Russian court fines inmates for writing the word 'fart' — it's prison slang for 'luck,' but now it's illegal

A Russian court in Buryatia fined two inmates for writing the word 'fart' (meaning luck in prison slang) on postcards, deeming it a symbol of the extremist AUE movement.

Foto: Meduza

A court in Buryatia has fined two inmates for writing the word "fart" and the phrase "With a Convict's Respect" on postcards. Each inmate was ordered to pay a fine of 1,000 rubles (approximately $13).

According to court rulings, inmates Sambu Radnabazarov and Alexander Goncharov were practicing their handwriting when they wrote these words. Officials from the Federal Penitentiary Service deemed the inscriptions as displaying symbols of an "extremist organization."

Both inmates pleaded guilty. The rulings stated: "He did not understand what the words meant. He now understands and no longer uses these expressions."

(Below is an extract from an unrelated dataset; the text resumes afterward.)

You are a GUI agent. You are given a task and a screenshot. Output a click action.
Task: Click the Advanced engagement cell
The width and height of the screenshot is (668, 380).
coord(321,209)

AUE stands for "Arestantsky Uklad Edin" ("the Convict Order is United") or "Arestantskoe Urkaganskoe Edinstvo" ("Convict-Thug Unity"). It refers to a subculture that transplants prison rules into teenagers' daily lives. In 2020, Russia's Supreme Court labeled it an "extremist organization" and banned it.

According to Verstka, Russian courts previously considered the slang word "fart" (meaning "a stroke of luck") as connected to AUE only when it appeared in specific slogans such as "fartu masti" or "fartu masti AUE!" — phrases drawn from criminal jargon that wish good luck on the criminal world.

This case highlights the application of Russia's extremism laws to prison slang.